I just feel that some owners turn to the e-collar and alike far too easy instead of trying to work and train through problems first,but then we live in that sort of society nowadays,whereby we want instant results.

I do understand how upsetting these dogs can be for their owners and how frustrating it can get.


----------



## Nina (Nov 2, 2007)

sallyanne said:


> Thanks for posting
> I do understand some dogs can be a danger not only to themselves but to others and have obsessions and fixations.
> I just feel that some owners turn to the e-collar and alike far too easy instead of trying to work and train through problems first,but then we live in that sort of society nowadays,whereby we want instant results.
> 
> I do understand how upsetting these dogs can be for their owners and how frustrating it can get.


So now Sally who can begin to understand a little 

I have NEVER stated that I was pro an e collar and you and I are not poles apart on this one 

I always considered the darn things to be an absolute no no for training and still do. The fact that they have such high settings, is barbaric. Having felt the force of a 5, believe me it darn well hurt.

However, I do feel that in extreme cases, where all else has failed and there is a danger of a dog being pts, there is a place for them, all be it on a very low setting.

I do think that they should be banned as they are now, but if someone could redesign them to give no more than a little tingle (where spray collars have failed), then I cannot see a problem.

I do not consider myself to be a bad owner, indeed we tried everything with Zak (except the e collar). He lived to be almost 13 and would have caused serious damage given the chance. Why, I will never know, but believe me I cried many tears over that dog. I loved him dearly, but I am in no doubt, that in the wrong hands, he would not have made his third birthday.


----------



## goodvic2 (Nov 23, 2008)

A couple of fantastic and well balanced posts on this page. Just one thing to add in that I do not think that people that bother to ask advice on this forum, are the ones who cannot be bothered to train their dogs. Probably quite the opposite, the fact they are even bothering to ask people's opinion demonstrates that they do want to do the best.

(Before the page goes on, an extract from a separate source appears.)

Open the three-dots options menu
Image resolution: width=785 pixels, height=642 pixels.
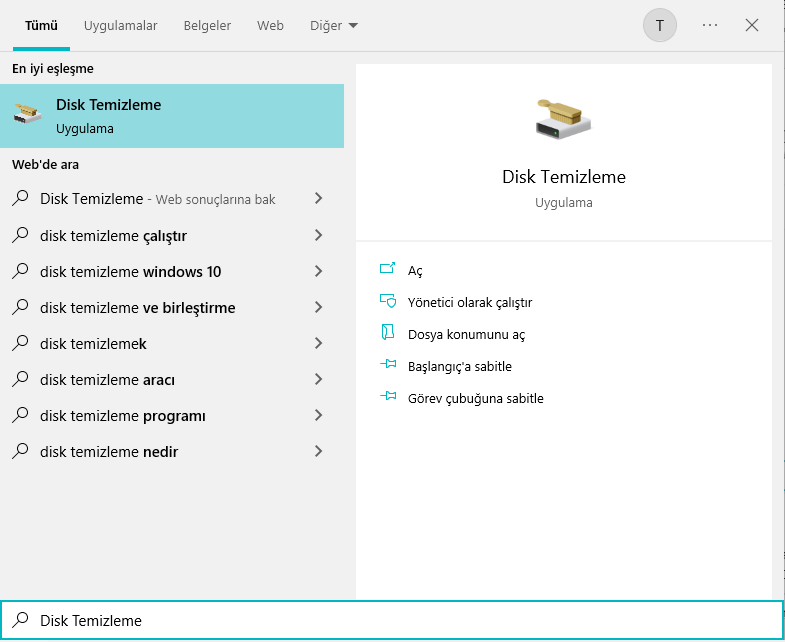710,25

Personally I would like to see anything that hurts an animal regulated and indeed I think all owners should be regulated by way of having to buy a licence. That would help prevent the wrong people getting dogs.


----------



## Nina (Nov 2, 2007)

goodvic2 said:


> A couple of fantastic and well balanced posts on this page. Just one thing to add in that I do not think that people that bother to ask advice on this forum, are the ones who cannot be bothered to train their dogs. Probably quite the opposite, the fact they are even bothering to ask people's opinion demonstrates that they do want to do the best.
> 
> Personally I would like to see anything that hurts an animal regulated and indeed I think all owners should be regulated by way of having to buy a licence. That would help prevent the wrong people getting dogs.


I agree


----------



## Burrowzig (Feb 18, 2009)

sallyanne said:


> We didn't seek the use of a shock collar and choose to electrocute a dog for the owner's mistakes,instead we used common sense,gentle handling and positive reinforcement.Yes it took time as I said and it was not a quick fix solution like many look for with the use of such a shock collar, spray or otherwise.

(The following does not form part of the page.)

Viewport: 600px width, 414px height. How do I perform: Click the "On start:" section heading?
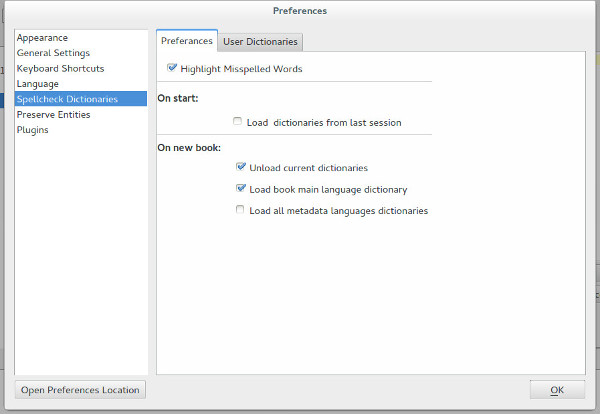(x=178, y=98)
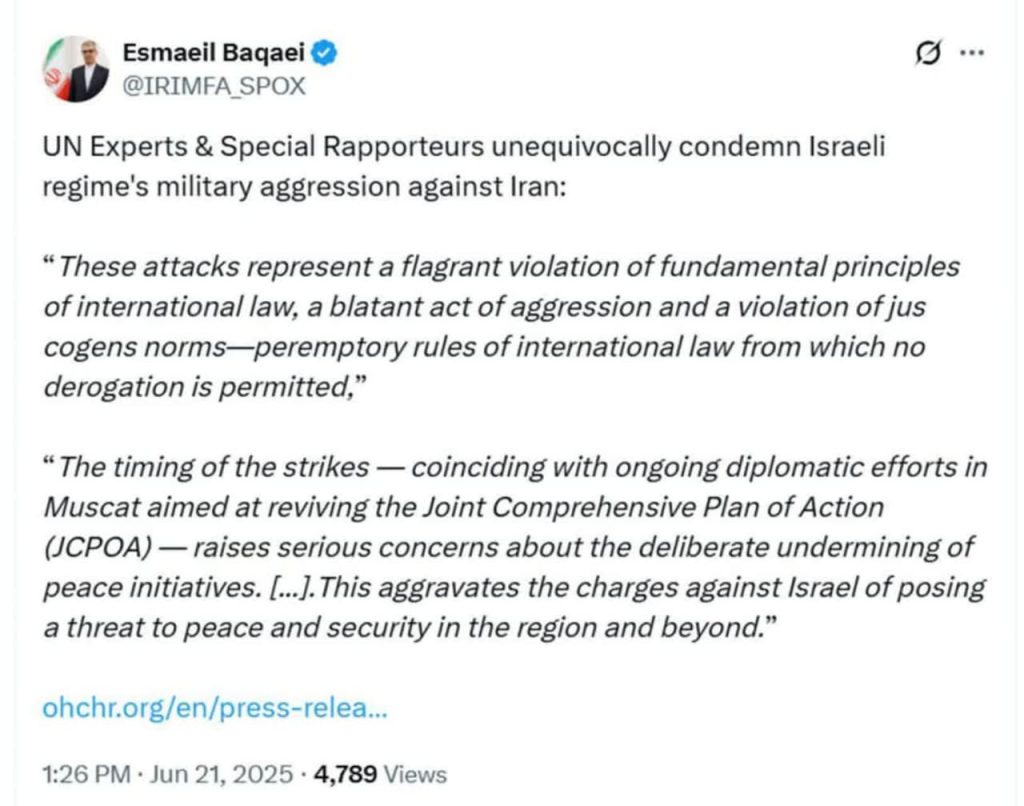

A minor electric shock is not the same as electrocution. Electrocution causes death or physical damage because of the strength of the electric current, such as attaching the dog to the mains. E-collars used properly may cause discomfort or shock, but this is not electrocution. Words have meanings, let's use them accurately and not go for inappropriate emotive terms.
I don't like e-collars, and understand they can do a lot of damage if used with bad timing, to punish or on timid dogs. However they can be instances where a quick fix is necessary to save the dog's life, for instance car or sheep chasing, or to prevent the dog attacking other animals such as the muntjack mentioned somewhere in the thread. I'm not in favour of a total ban, but would be happy with a system where the only access to them was via a professional who could teach how to use them safely, and then loan them out for a limited period.


----------



## rictic (Mar 10, 2009)

it used to be the case that you needed a dog licence. god how old am i lol.

i think you still should.


----------



## Natik (Mar 9, 2008)

Burrowzig said:


> However they can be instances where a quick fix is necessary to save the dog's life, for instance car or sheep chasing, or to prevent the dog attacking other animals such as the muntjack mentioned somewhere in the thread. .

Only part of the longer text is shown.